The Commission for Personal Data Protection (CPDP) reviewed the results of the investigation undertaken at the National Revenue Agency (NRA) over the data breach, affecting over 5 million Bulgarian citizens, at a meeting on the 20 August 2019.
In view of the findings made by the specialized CPDP investigation task force, the Commission decided to impose a corrective measure on the personal data controller to comply with the provisions of the General Data Protection Regulation (GDPR). It should be noted that this corrective measure is imposed with a legally grounded individual administrative act issued by the supervisory authority, which is subject to judicial review.

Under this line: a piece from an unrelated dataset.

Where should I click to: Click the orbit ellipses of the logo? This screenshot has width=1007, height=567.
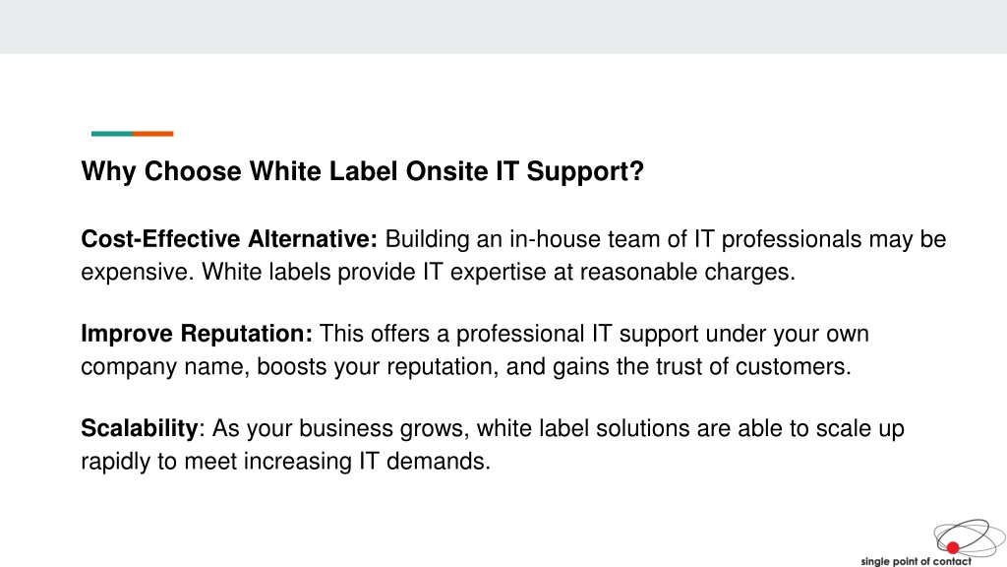(x=970, y=538)
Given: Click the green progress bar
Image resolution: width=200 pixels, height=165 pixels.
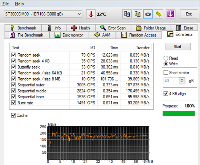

The General Data Protection Regulation provides for the possibility, along with the remedy, to impose a property sanction, respectively fine. The imposition of a corrective measure in the form of a „pecuniary penalty" is carried out in accordance with the Administrative Violations and Sanctions Act. The procedure is initiated by the drafting and a delivery of an act for establishing an administrative violation. The specific amount of the penalty is determined after taking into account the objections made by the offender within the statutory deadline. The drafting and delivery of the act for establishing the administrative violation committed by the NRA will be done by the end of this week. As far as the deadlines in the administrative criminal proceedings are legally determined, it is expected that the specific administrative penal proceedings against the NRA to be completed by the 29th of August 2019.